Quantitative Elemental Analysis Using Whole Spectral Information (with GA and MLR Methods) of Proton Induced Prompt Gamma-Rays Simulated Using Geant4 Toolkit
Purpose: Online determination of the elemental composition of tissues near the Bragg peak is a challenge in proton therapy related studies. In the present work, an analysis method based on the whole spectral information is presented for the quantitative determination of the elemental composition (weight %) of an irradiated target from its emitted Prompt Gamma (PG) spectrum.
Materials and Methods: To address this issue, four test phantoms with different weights (%) of 12C, 16O, 20Ca, and 14N elements were considered. The simulated PG spectra were recorded using 3 × 3 inch NaI detectors. A library consisting of the spectra of single-element phantoms as well as the spectra of test-irradiated phantoms was produced for 30, 70, and 150 MeV incident protons using the Geant4 Monte Carlo toolkit. The elemental analysis was performed using the information of the whole spectrum by applying two methods, including the well-known Genetic Algorithm (GA) and Multiple Linear Regression (MLR).

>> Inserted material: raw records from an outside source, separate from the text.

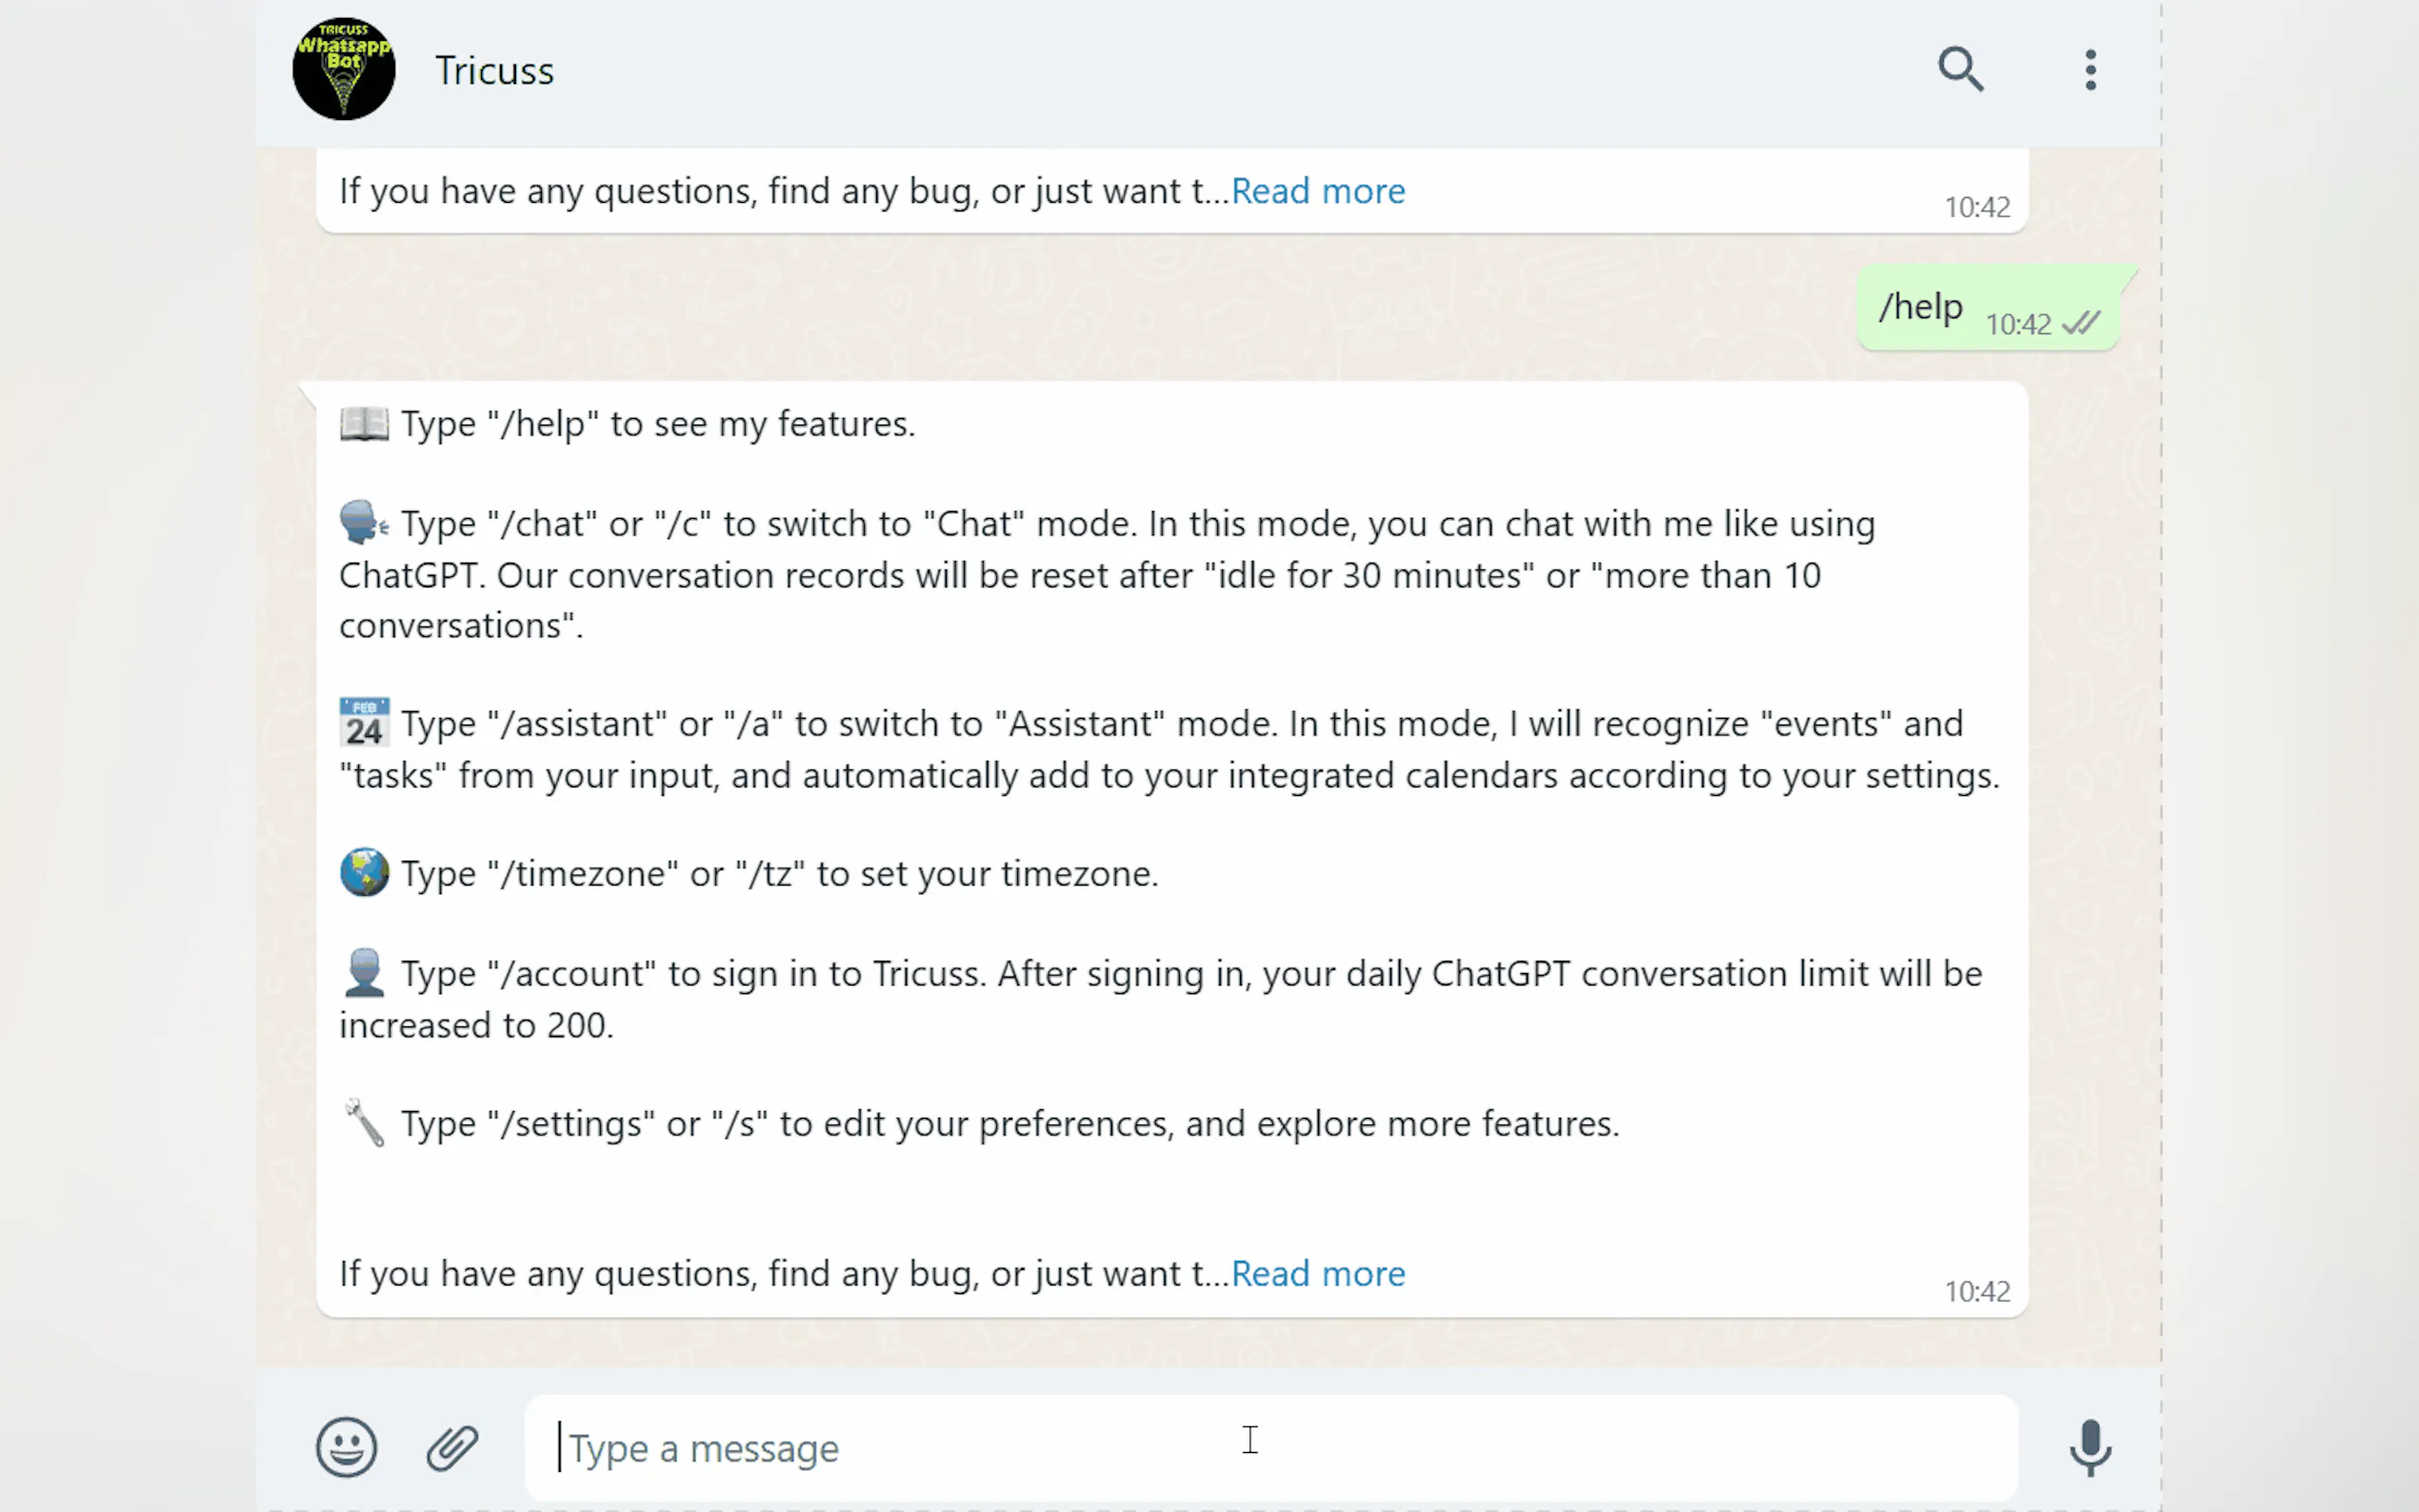Screen dimensions: 2419x1512
Task: Click the wrench emoji beside /settings
Action: pos(364,1123)
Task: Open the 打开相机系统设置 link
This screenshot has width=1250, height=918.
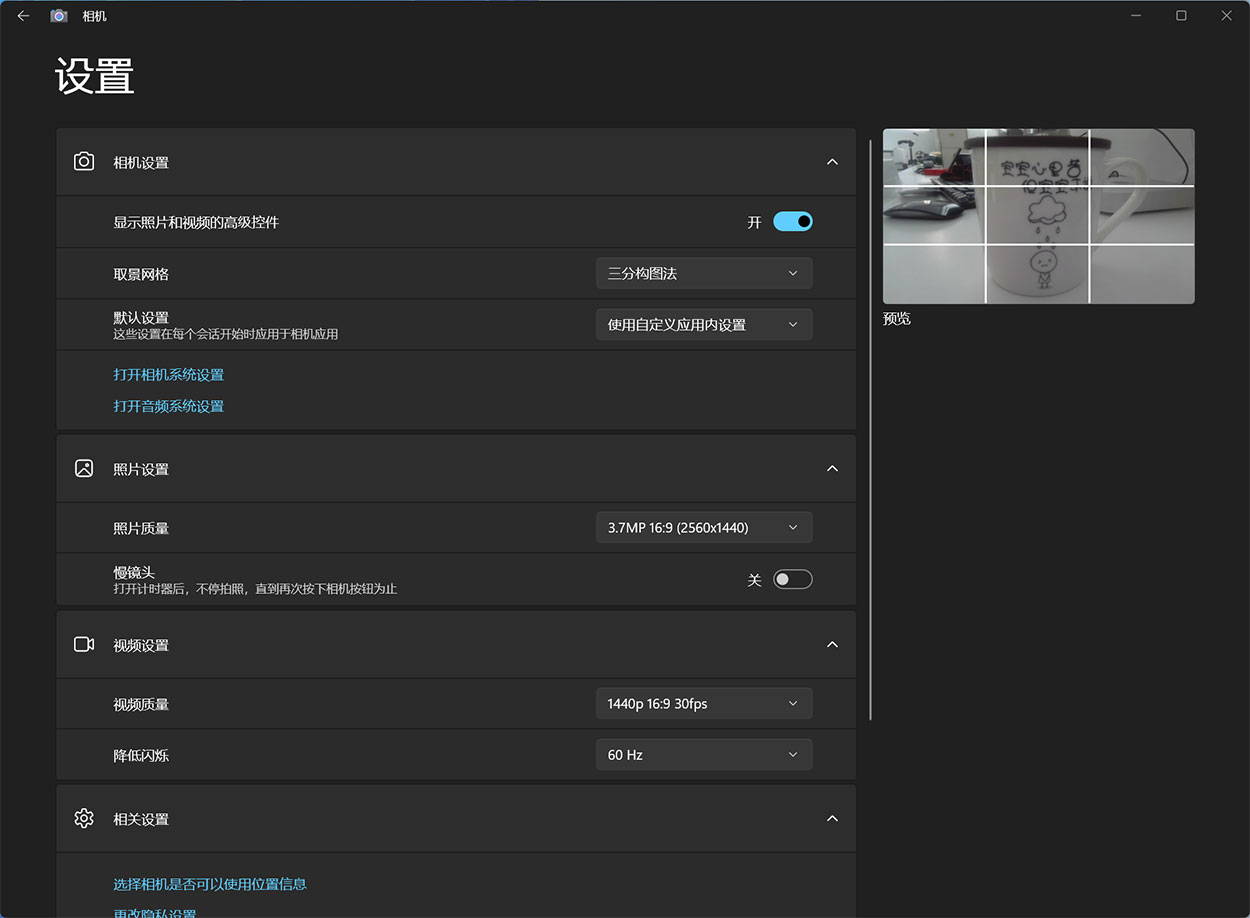Action: (x=169, y=375)
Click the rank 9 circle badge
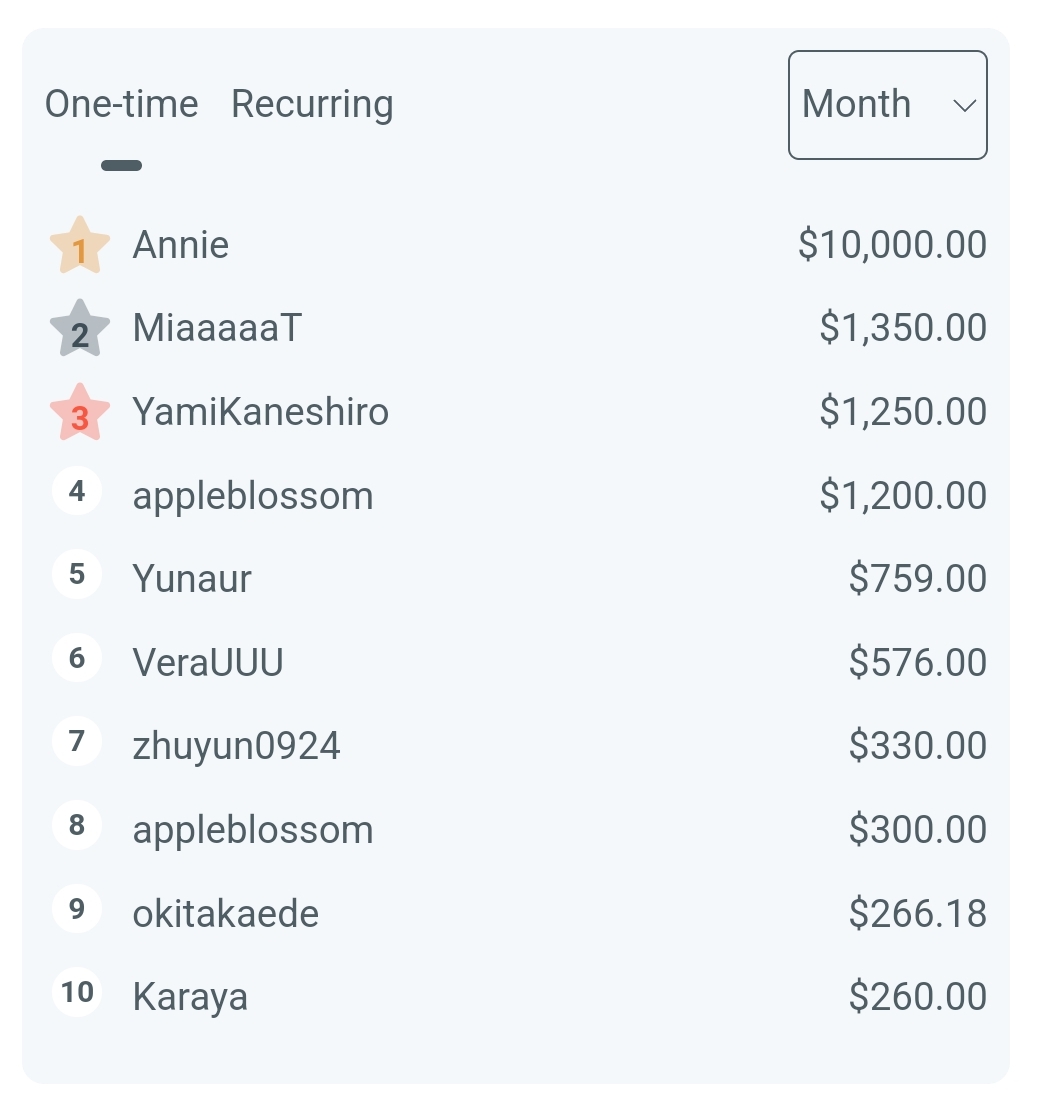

Results: The results show that the proposed method estimates the oxygen concentration accurately. Furthermore, the estimated weights of other elements, with both methods, agree well with nominal values in each test phantom, for the considered energies.
Conclusion: The proposed quantitative elemental analysis of proton-bombarded phantoms using their induced PG spectrum is expected to be beneficial in treatment planning and treatment verification studies.